No Time To Wait: Bank of England
From Negative Rates to Rate Hikes
What a journey it has been with the Bank of England through the COVID-19 pandemic.
A year ago, the Bank of England (BoE) had just written to the financial sector to understand what operational challenges they might have with the implementation of a zero or negative Bank rate. Today, after a few hawkish turns – including the possibility of hiking rates while its Quantitative Easing (QE) program is still in progress – the BoE is set to be the first major developed market (DM) central bank to start hiking rates since the COVID-19 crisis.
Figure 1: Hikes priced, anchored at Base Rate (%)
The innovation doesn’t stop there. The BoE is also the only DM central bank to have changed its exit strategy priorities to include balance sheet run-off. Previously, the plan had been to start unwinding asset purchases when the bank rate reached 1.5%. Today instead, when the bank rate hits 0.5%, the BoE will start passively reducing its £895bn balance sheet (by not reinvesting proceeds from maturing bonds that it holds), and when the bank rate hits 1%, it will further consider actively selling down its bond holdings (achieving balance sheet reduction quicker).
Heightened Sense of Urgency
With the BoE set to start hiking rates imminently, there are three questions to be addressed surrounding the Bank’s heightened sense of urgency, both in absolute, and relative terms.
Firstly, absolute. Why hike in 2021? Growth has softened recently and supply-side shocks are pushing up prices temporary. The key driver of a 2021 hike for the BoE is evolving medium-term inflation risks. Yes, growth has softened of late, but it still remains firm overall and most fast indicators point to healthy overall momentum, and still above trend growth. The focus instead, is on inflationary pressures that have proven less transitory, and increased in intensity. The BoE is concerned about rising inflation expectations (see chart below) and weak labour supply (that has contributed to wages pressures) becoming embedded, and is keen to hike to demonstrate its resolve to tackle inflation. Let’s also not forget that a hike would simply see the BoE normalizing policy from crisis levels.

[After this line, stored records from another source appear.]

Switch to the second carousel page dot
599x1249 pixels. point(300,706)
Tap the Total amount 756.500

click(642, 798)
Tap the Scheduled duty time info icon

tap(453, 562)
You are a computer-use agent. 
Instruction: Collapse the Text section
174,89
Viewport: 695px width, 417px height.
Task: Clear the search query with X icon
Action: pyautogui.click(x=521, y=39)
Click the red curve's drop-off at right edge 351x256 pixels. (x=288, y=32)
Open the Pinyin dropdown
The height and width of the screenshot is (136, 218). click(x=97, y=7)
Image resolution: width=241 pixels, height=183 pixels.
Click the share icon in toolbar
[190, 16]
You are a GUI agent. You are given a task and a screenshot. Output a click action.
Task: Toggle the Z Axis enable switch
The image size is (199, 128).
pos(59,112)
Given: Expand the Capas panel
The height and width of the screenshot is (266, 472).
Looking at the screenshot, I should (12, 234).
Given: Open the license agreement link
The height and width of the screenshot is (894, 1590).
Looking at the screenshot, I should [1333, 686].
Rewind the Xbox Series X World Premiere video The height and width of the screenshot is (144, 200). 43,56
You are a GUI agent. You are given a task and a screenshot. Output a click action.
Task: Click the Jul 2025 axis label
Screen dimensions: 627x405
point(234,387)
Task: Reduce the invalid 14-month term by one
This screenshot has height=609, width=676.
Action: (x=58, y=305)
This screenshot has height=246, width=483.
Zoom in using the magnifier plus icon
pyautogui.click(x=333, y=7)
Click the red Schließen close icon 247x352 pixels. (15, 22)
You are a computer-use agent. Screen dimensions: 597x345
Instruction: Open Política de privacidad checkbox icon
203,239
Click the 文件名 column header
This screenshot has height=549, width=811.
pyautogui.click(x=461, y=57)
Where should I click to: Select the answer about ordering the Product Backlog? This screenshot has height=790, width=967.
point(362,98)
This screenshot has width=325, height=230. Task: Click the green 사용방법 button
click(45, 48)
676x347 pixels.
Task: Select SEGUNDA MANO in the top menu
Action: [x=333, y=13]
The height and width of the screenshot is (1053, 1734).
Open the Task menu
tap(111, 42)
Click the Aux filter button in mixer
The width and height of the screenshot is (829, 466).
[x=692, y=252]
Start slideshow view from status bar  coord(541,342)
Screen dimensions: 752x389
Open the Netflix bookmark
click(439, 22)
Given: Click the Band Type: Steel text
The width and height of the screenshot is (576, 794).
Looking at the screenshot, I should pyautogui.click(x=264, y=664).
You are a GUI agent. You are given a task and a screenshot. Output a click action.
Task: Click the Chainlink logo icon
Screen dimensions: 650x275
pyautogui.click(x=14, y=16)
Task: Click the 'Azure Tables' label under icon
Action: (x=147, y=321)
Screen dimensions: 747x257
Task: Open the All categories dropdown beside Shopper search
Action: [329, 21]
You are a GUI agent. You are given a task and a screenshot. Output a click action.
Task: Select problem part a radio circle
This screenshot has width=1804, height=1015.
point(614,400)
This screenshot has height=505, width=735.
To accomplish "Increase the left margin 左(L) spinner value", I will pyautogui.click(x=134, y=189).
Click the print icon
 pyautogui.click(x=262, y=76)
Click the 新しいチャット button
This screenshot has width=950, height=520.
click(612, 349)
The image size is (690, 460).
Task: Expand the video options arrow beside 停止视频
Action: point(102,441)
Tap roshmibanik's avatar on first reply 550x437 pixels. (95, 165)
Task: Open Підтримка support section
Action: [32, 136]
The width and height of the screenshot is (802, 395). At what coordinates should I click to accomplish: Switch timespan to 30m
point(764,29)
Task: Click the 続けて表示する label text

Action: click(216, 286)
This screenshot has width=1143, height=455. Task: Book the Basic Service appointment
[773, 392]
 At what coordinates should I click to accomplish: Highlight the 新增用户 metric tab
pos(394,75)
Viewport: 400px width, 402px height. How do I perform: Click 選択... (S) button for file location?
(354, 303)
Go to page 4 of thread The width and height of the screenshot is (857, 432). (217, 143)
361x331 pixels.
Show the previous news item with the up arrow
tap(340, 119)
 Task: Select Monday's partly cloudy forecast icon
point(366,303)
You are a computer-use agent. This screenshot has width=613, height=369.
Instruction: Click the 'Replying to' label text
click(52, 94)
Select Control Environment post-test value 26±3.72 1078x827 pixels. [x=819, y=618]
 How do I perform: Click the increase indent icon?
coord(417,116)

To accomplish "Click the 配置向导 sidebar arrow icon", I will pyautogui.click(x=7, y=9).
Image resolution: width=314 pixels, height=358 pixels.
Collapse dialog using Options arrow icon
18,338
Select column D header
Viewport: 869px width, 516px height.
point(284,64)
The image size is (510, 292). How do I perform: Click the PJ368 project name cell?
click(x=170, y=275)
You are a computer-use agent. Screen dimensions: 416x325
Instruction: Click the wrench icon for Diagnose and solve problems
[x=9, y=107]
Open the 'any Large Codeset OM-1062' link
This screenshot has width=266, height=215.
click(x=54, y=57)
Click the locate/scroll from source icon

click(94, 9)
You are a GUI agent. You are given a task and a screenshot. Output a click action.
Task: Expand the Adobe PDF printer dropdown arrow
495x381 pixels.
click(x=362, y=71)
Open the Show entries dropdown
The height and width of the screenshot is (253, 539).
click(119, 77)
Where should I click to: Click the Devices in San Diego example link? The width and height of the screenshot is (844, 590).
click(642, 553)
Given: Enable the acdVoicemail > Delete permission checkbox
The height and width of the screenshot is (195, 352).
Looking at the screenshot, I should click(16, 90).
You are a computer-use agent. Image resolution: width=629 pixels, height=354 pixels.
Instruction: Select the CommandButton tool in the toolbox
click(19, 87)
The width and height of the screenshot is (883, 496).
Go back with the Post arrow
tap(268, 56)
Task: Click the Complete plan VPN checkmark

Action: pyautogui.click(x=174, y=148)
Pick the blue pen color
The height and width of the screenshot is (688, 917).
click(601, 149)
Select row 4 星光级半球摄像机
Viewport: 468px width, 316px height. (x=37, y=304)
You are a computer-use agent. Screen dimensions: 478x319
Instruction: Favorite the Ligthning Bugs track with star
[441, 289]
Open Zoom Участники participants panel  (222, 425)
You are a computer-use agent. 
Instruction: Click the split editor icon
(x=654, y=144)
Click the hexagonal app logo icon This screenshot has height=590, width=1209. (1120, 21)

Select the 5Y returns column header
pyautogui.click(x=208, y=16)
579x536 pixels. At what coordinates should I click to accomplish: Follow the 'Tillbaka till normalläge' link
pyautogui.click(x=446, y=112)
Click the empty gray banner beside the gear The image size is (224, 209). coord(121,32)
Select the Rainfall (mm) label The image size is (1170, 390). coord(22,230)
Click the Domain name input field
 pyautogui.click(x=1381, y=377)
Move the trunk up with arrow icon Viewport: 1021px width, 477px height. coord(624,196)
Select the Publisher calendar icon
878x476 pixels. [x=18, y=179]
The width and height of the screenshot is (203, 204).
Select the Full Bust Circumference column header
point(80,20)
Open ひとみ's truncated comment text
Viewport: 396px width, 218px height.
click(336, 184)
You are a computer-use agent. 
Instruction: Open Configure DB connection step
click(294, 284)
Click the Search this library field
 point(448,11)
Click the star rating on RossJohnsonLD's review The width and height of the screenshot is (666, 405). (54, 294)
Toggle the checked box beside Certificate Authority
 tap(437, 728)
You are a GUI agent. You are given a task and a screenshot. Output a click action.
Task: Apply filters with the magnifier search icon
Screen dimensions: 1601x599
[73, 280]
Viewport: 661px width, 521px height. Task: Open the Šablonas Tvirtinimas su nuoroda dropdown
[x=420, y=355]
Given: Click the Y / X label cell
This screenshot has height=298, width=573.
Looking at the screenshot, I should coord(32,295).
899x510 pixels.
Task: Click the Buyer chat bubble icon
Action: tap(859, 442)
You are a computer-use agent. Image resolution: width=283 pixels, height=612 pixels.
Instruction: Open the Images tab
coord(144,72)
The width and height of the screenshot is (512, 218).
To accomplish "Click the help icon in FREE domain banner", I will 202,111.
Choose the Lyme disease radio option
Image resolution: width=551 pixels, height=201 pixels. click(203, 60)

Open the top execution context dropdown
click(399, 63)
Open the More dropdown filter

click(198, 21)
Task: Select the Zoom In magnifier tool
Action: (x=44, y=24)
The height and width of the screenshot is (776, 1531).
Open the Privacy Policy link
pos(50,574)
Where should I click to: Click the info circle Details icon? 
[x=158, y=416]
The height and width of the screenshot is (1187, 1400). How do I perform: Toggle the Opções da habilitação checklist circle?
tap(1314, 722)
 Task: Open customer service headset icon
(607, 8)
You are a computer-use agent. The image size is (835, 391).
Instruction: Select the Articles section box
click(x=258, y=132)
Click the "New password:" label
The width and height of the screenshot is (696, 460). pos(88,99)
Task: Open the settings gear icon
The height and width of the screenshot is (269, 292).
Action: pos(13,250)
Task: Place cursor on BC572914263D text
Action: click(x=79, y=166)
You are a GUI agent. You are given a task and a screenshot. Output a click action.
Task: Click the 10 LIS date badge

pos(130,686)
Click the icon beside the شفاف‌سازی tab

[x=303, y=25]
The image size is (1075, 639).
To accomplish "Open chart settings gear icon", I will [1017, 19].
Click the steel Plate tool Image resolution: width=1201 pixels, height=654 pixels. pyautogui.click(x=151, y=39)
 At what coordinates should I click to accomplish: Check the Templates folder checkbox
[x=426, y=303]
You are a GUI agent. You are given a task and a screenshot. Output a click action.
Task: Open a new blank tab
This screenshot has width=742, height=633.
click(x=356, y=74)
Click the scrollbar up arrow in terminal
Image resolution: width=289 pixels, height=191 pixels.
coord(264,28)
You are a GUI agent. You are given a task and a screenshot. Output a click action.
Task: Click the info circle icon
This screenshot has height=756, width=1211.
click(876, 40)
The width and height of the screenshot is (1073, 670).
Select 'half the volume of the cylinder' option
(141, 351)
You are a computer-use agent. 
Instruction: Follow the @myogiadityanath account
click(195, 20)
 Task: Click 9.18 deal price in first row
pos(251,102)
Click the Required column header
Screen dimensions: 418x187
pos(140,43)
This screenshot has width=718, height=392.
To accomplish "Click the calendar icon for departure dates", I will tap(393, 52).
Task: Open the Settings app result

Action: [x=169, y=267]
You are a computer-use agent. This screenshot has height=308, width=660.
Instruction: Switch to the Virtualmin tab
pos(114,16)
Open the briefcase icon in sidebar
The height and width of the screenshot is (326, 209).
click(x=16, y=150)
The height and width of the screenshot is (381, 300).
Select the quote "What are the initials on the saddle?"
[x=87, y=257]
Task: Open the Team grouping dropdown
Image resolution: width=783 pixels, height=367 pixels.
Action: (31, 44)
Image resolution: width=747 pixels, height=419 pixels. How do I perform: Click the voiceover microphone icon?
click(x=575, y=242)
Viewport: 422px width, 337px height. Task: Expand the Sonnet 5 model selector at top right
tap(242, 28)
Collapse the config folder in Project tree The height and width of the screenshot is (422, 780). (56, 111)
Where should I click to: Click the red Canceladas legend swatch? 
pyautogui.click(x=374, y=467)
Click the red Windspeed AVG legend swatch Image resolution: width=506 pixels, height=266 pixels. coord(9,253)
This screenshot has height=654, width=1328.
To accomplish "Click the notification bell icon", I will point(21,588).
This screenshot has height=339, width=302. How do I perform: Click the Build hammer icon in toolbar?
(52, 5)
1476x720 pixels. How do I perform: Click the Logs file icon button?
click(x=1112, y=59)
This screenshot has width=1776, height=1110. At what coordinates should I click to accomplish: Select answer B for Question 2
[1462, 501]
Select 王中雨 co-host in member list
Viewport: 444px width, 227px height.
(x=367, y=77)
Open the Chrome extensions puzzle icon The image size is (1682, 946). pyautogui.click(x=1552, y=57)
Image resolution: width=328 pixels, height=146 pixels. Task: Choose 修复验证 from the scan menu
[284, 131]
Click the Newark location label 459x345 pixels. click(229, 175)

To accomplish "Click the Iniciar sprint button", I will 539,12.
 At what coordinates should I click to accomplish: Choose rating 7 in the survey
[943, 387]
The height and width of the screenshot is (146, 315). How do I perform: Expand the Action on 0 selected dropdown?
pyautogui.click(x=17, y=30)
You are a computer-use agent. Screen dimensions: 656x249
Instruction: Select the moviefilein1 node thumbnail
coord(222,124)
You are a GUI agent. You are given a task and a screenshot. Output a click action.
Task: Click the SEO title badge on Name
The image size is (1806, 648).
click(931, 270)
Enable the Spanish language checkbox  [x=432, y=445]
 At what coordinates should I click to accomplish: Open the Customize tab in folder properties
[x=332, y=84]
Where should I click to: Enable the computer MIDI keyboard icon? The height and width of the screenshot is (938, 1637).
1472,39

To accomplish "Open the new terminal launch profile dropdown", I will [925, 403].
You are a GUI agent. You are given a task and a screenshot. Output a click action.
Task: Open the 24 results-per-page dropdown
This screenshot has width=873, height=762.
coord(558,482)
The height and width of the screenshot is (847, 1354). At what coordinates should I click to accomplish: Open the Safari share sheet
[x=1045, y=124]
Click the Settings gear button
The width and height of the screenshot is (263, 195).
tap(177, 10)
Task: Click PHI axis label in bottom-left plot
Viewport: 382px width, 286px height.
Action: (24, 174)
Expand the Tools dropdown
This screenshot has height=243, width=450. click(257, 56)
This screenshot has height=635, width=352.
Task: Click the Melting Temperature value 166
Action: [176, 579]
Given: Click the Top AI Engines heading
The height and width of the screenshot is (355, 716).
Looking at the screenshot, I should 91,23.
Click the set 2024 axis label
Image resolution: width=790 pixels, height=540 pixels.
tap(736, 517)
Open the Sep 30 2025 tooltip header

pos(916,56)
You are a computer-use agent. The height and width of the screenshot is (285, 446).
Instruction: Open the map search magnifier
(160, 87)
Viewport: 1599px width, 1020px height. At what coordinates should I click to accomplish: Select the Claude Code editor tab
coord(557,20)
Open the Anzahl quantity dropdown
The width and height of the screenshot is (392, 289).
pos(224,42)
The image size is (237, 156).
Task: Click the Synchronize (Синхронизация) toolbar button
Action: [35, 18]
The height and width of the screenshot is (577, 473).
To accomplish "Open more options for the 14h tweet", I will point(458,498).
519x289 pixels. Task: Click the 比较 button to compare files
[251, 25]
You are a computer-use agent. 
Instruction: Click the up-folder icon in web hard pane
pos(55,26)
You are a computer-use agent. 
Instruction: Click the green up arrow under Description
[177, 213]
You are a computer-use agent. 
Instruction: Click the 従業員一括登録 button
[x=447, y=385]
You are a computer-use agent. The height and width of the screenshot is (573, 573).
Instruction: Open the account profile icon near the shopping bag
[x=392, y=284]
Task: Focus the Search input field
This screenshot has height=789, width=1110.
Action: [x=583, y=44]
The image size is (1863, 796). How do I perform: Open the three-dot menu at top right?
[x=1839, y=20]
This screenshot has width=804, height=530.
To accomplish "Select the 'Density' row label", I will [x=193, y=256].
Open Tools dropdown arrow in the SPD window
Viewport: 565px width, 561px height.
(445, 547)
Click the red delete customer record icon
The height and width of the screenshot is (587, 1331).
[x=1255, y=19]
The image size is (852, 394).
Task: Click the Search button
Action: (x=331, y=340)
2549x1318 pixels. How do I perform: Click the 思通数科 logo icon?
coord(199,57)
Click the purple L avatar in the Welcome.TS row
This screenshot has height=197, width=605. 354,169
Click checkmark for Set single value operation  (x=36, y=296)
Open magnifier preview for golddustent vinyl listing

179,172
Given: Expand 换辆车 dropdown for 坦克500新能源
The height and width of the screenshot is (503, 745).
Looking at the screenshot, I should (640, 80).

Figure 2: 5y Inflation Expectations (%)
Secondly, relative. Why is this different to the inflation overshoot in 2011, which the BoE correctly ignored, but the European Central Bank (ECB) responded to and had to quickly reverse? Starting with the BoE, the foundations were different in 2011. High inflation rates largely reflected higher administered, energy and commodity prices. But crucially, there was clearer evidence of persistent spare capacity in the economy, keeping wages (more persistent inflation) contained. Today, that is different, and both household and corporate balance sheets are also stronger. The ECB hiked in April and July 2011, as it was focused primarily on second-round effects of higher prices, but neglected high unemployment, slow growth and a continuing debt crisis, and that proved wrong.
Thirdly, relative. Why is the BoE hiking so much earlier than other major DM central banks? Overall, the broad upside inflation narrative does apply to varying degrees across central banks, but there are some unique features to the UK economy that sets it apart. Underlying inflation in the UK has never fallen much below target in recent history, as a result low inflation is something the BoE needs to worry less about, unlike the ECB. At the same time, the BoE has not adopted any inflation overshooting objective. It remains committed to its symmetrical 2% target, unlike the Federal Reserve (Fed) that has shifted to a Flexible Average Inflation Targeting (FAIT) framework. Lastly, the UK could potentially see longer-lasting supply shocks (both to labour supply and supply chains) due to the additional factor of Brexit on top of the pandemic.
No Time To Wait
The BoE is rightfully set to be the first major DM central bank to start hiking rates this year given evolving medium-term inflation risks. The foundations are different to 2011, where the Bank remained on hold despite inflation overshoots. And there are unique features that sets the UK economy apart to justify it being an early DM hiker.